EXERCISE REQUIREMENTS: Copy exactly the line containing "Kekkilä-BVB (84, 24)" and each line after it to the end of the listing, and output nothing else.

ENTRIES SUPPLIED:
============
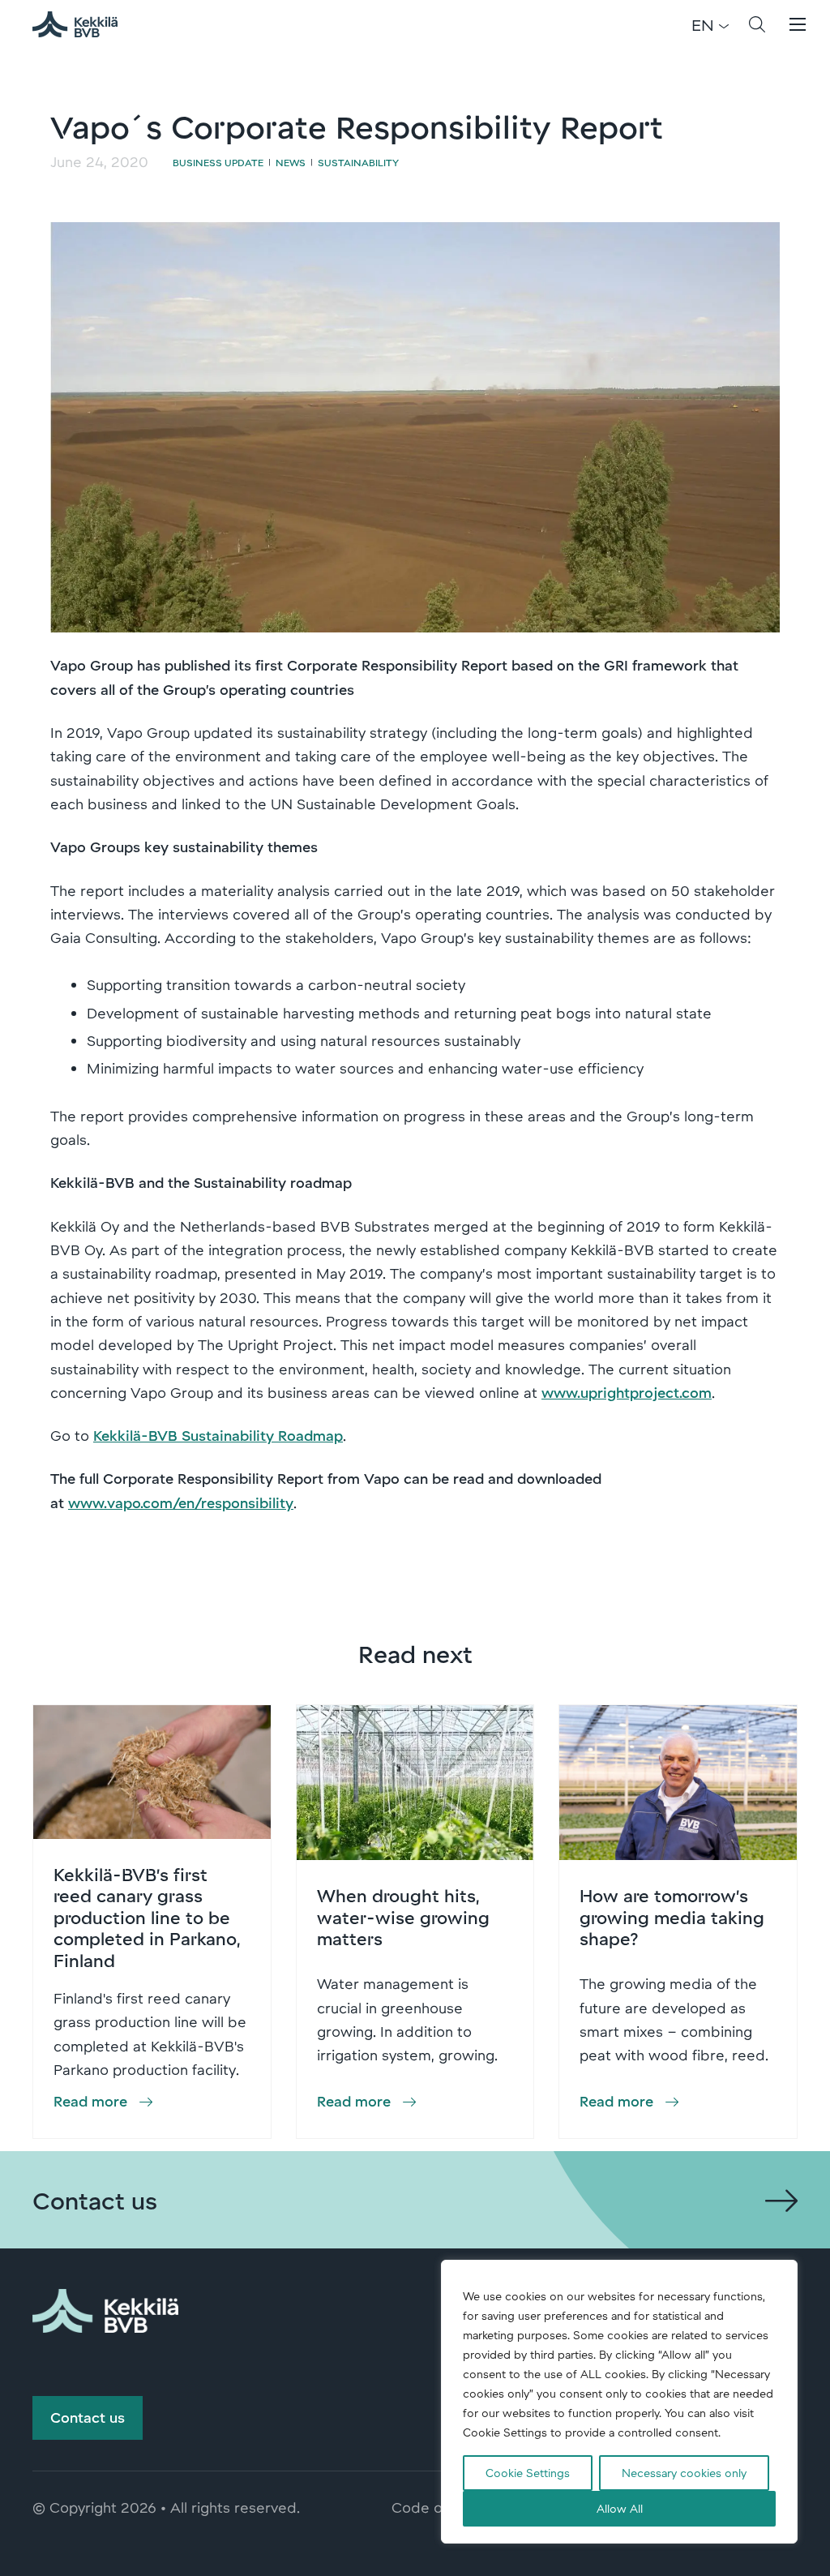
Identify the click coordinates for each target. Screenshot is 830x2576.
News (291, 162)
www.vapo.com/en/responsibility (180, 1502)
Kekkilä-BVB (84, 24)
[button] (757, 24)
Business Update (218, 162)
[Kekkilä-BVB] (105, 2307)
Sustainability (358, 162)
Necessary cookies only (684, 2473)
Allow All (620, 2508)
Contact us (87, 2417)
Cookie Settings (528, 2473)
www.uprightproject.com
============
EXERCISE OUTPUT:
Kekkilä-BVB (84, 24)
[button] (757, 24)
Business Update (218, 162)
[Kekkilä-BVB] (105, 2307)
Sustainability (358, 162)
Necessary cookies only (684, 2473)
Allow All (620, 2508)
Contact us (87, 2417)
Cookie Settings (528, 2473)
www.uprightproject.com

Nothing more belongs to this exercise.